## TASK
Copy out the rows below without changing anything, starting at the line that contains "Point to the 360° rotation label" and ending at the line that contains "The image size is (552, 368). point(220,90)".

## SUPPLIED DATA
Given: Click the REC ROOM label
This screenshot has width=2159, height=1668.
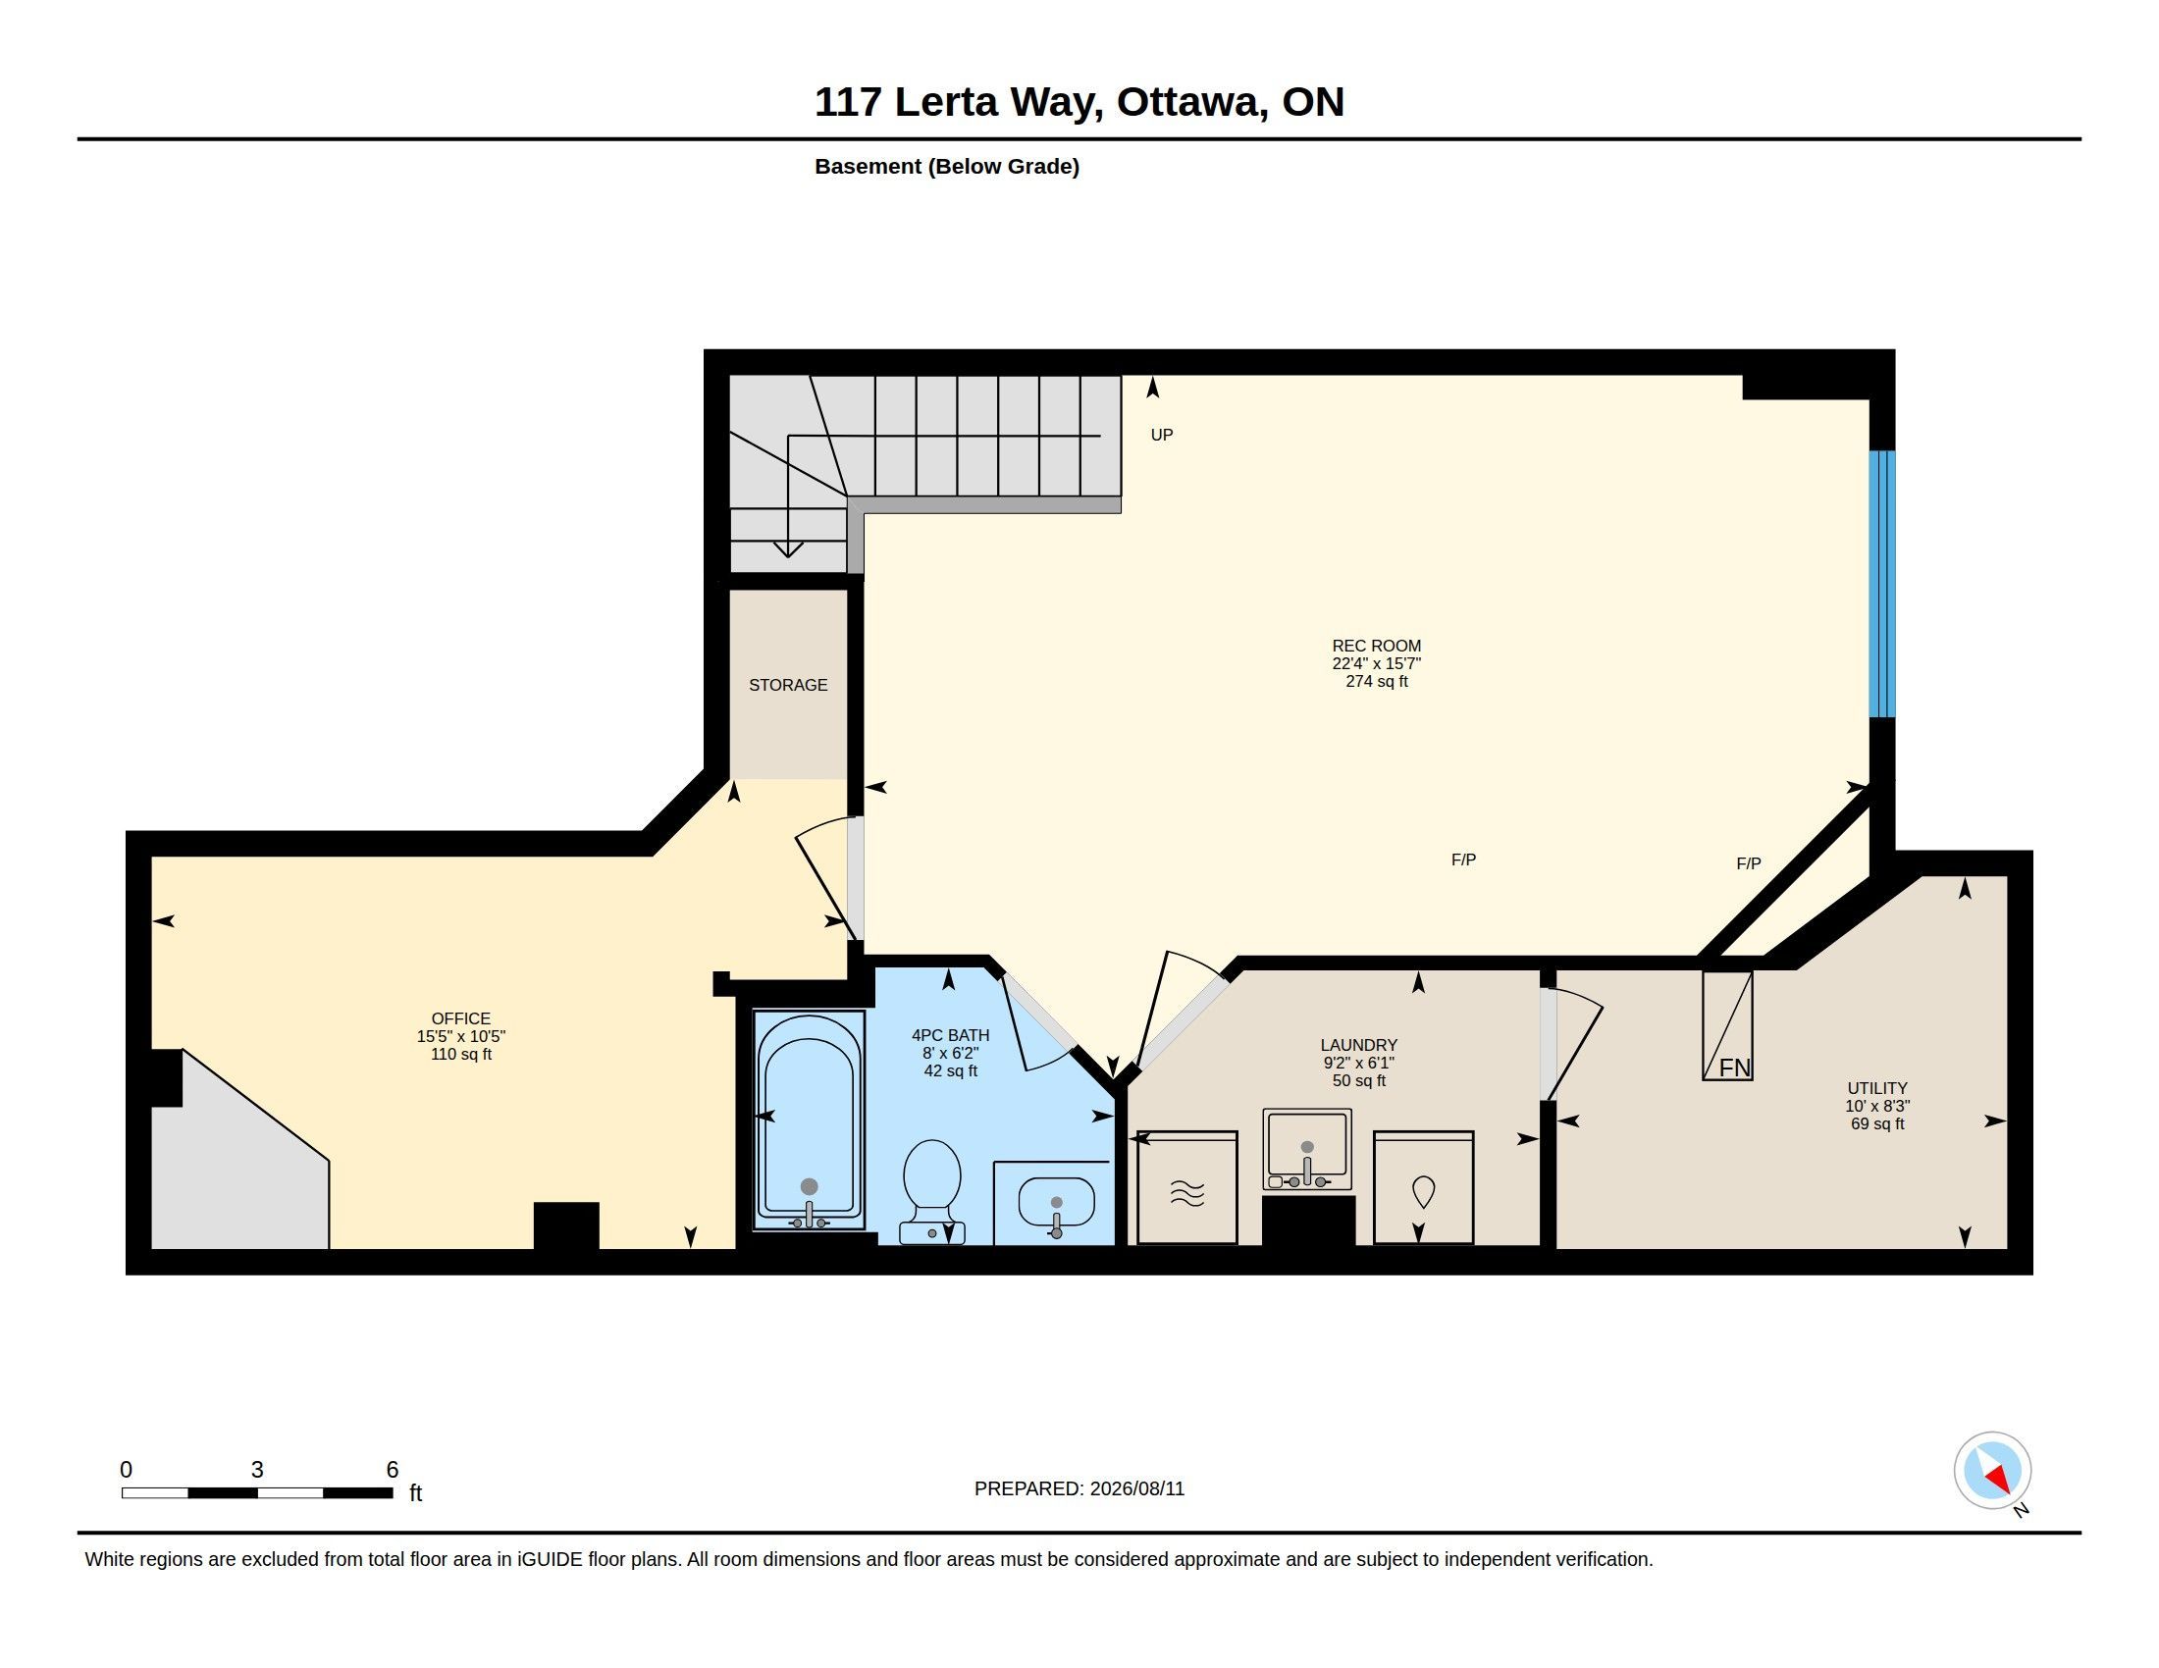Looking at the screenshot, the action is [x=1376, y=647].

...

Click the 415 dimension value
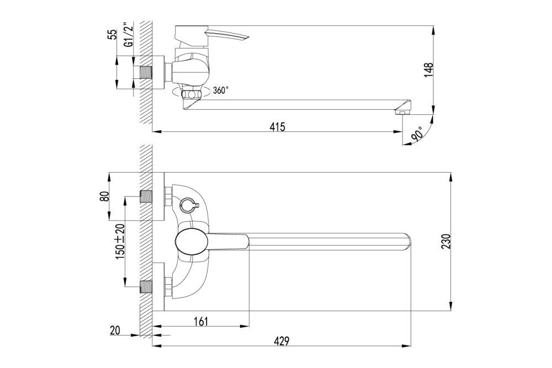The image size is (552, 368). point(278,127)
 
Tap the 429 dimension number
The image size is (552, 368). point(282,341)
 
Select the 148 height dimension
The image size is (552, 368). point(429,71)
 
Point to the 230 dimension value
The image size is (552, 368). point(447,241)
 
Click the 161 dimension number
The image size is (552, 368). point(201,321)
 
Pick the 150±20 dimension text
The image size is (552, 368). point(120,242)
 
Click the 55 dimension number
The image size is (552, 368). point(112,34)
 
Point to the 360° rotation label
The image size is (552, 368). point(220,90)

## SOLUTION TO THE PROBLEM
Point to the 360° rotation label
The image size is (552, 368). point(220,90)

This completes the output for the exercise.